It almost went down today at the gym.  I was in the women’s area of the gym.  You know, the room where only women are allowed so that we can jiggle only in front of other women.  I prefer to run on the treadmill in the women’s room because it is harder for men to watch my butt, which in turn, allows my jostling buns to move the earth around the sun uninterrupted.  Stand near me while I’m on the treadmill with a cup full of milk and ice cream and you’ll get a milkshake.

Anyway, the women’s room is preferable for TV watching as well.  The room is not very big and has two flat screen TVs mounted on the wall in front of three cardio machines.  The volume is turned up and you don’t need ear buds to hear what’s going on like you do on the main floor.  I try to coordinate my cardio workout around the availability of one of these machines.  However, if someone is in the room before you arrive, you are often at the mercy of their viewing choice.  I have only gone into the room once and turned around immediately because some teenybopper was watching a reality show on MTV.  Most of the time, people are sensible and stay on the news or popular morning talk shows.  Keep in mind that the main floor of my gym has several cardio machines with about 10 TVs on the wall.  There’s no need to cause a scene.

Well, I and two other ladies were in the middle of our workouts and watching Rachael Ray do something with pasta – surprise!  Another lady comes into the room and brings her muscles with her.  Now, why does she need to be in this room in the first place?  She has the body to be on the main floor.  The rest of us need this room in order to live.  She comes in and immediately starts changing the channels.  Mid-channel-change she looks at one of the ladies and asks her if it’s okay to switch.  The other lady says that it’s fine to switch.  HELLO?  There are two additional people in the room, MUSCLEMANIA.  She doesn’t care.  She keeps changing.  CLICK CLICK CLICK.  She settles on Hoda and Kathie Lee, which makes me vomit blood– mentally vomit blood.  The blood of the innocent that Hoda and Kathie Lee are spilling with their shrilly hahas and wine drinking at 10 AM. Blood. All. Over.   Really?  This is better than pasta?  There are no carbs involved with LOOKING at pasta.

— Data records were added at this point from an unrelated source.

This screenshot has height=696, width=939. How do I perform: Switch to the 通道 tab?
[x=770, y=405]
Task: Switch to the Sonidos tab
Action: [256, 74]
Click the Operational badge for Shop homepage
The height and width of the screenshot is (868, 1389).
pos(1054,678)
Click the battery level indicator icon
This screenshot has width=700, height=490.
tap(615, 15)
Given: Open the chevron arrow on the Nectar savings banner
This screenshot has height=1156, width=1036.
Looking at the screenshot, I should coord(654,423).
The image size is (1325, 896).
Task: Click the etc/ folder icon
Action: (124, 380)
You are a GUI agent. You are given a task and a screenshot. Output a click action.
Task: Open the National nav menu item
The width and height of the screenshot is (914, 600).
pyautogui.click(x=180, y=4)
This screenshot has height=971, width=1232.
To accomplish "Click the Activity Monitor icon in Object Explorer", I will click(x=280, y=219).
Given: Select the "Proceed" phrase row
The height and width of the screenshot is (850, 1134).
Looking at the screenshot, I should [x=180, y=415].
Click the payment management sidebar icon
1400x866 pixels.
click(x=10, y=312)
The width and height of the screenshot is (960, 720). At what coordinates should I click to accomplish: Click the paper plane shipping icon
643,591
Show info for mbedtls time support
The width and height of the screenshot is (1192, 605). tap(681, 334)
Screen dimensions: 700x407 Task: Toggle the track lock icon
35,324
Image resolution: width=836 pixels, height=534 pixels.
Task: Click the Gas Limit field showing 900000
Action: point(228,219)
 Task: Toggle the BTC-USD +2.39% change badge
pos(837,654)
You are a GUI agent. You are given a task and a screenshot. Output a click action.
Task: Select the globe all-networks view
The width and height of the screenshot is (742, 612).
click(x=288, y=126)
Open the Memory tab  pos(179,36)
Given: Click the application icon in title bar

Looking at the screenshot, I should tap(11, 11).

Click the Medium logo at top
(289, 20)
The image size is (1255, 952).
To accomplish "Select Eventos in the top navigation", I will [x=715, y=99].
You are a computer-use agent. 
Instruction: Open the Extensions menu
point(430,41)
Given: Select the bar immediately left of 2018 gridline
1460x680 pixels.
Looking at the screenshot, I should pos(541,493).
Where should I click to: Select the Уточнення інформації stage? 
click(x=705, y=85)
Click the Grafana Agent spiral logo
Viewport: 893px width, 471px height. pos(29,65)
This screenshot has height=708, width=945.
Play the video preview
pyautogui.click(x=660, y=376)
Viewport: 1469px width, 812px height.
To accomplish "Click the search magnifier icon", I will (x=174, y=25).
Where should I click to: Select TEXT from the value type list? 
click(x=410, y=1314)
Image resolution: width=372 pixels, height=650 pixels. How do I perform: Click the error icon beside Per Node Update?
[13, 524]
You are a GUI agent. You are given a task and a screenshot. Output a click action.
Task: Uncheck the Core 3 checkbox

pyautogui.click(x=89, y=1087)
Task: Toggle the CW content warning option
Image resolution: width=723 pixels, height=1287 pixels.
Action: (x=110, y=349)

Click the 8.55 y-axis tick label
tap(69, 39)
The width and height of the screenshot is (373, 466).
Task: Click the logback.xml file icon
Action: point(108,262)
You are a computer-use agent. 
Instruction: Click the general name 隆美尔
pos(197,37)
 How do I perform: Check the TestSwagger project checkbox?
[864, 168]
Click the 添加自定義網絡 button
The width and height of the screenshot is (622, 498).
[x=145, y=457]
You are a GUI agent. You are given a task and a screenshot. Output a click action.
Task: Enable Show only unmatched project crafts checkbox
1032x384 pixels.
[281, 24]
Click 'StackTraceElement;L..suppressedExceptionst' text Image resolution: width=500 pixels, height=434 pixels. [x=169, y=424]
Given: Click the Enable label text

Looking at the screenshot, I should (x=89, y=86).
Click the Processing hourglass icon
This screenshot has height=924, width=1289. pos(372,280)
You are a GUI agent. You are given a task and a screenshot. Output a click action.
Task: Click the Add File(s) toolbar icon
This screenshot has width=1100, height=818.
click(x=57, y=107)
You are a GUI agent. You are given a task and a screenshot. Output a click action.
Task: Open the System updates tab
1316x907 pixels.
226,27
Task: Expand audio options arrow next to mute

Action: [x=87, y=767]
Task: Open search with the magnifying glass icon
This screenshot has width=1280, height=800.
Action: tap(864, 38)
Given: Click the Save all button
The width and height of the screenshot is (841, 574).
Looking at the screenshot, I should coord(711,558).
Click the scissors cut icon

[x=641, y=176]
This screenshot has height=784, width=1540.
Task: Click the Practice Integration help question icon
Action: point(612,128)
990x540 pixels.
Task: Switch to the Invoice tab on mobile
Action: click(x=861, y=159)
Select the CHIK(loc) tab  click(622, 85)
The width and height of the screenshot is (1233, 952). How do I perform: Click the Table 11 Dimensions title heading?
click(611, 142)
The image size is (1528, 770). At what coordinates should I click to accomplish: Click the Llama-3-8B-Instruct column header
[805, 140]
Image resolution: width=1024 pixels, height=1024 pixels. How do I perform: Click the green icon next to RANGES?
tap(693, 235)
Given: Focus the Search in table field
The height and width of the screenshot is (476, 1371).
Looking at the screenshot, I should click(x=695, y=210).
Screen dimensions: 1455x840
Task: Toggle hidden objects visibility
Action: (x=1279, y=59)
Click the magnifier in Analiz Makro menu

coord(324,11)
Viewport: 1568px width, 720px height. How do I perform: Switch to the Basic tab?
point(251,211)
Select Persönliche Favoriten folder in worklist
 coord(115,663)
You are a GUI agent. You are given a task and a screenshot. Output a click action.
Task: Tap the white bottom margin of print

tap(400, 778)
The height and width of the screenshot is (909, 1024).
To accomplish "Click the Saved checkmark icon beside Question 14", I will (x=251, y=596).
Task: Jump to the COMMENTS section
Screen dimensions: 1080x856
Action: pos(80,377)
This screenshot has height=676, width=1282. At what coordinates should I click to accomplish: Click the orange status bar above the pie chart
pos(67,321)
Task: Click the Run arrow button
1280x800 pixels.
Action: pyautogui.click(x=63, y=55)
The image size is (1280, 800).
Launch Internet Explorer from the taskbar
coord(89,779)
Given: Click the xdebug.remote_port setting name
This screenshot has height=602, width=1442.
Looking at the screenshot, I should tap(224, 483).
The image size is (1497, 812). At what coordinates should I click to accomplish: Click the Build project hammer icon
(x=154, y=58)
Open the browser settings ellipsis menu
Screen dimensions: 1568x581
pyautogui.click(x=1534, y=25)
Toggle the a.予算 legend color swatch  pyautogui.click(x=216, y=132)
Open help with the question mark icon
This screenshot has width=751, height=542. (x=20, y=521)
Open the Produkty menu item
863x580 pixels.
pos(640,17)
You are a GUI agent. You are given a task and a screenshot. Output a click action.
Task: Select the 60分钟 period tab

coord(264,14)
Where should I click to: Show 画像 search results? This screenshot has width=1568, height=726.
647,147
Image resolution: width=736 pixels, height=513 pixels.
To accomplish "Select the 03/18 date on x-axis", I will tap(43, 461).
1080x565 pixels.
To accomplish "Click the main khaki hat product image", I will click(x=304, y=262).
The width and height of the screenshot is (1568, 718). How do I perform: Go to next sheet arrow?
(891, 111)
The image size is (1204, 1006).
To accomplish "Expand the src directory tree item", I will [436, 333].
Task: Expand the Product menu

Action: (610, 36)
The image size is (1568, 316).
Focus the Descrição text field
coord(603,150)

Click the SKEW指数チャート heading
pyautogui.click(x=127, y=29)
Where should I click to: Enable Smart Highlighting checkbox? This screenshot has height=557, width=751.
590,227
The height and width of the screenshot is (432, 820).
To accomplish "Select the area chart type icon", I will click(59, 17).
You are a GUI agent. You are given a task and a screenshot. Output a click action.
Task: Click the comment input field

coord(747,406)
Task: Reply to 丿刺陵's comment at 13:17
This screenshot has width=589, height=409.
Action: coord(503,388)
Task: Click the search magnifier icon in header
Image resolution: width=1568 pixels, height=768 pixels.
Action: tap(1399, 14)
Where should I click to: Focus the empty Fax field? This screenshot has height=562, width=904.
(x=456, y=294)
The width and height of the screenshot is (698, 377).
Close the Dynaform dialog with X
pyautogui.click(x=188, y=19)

A few minutes tick away.  I am working up the courage to say something, but figure that the appropriate moment has passed.  This happens to me a lot.  I tend to overanalyze and the opportunity to confront someone in a situation is then long gone.  BUT from the shadows of the chest press machine comes Annie Oakley, guns ablazing (ha. “guns”- like muscles.  You know it’s good.).  I think she said something like, “Can you turn it back to Rachael Ray?”  MUSCLEMANIA replied, “Huh?”  Big mistake.  Annie may not have the strength to lift her own body weight, but by the look on her face I’m pretty sure she can make grown men cry.  “Turn it back.”  That’s all she said in response.  “Turn it back.”  Oh, hell yeah.  I’d turn it back in a skinny. 

Funny enough, it turns out that they both wanted to watch The View.  MUSCLEMANIA just had the channel wrong.  I appreciate Annie’s boldness.  She didn’t even say “please.”  And, she looked pissed.  Maybe that’s how she looks all the time because her expression did not change even when The View finally came on and Whoopie said something about farts. 

One day I’ll be on the main floor and I won’t have to worry about channel drama.  And someone else will have to make the milkshakes.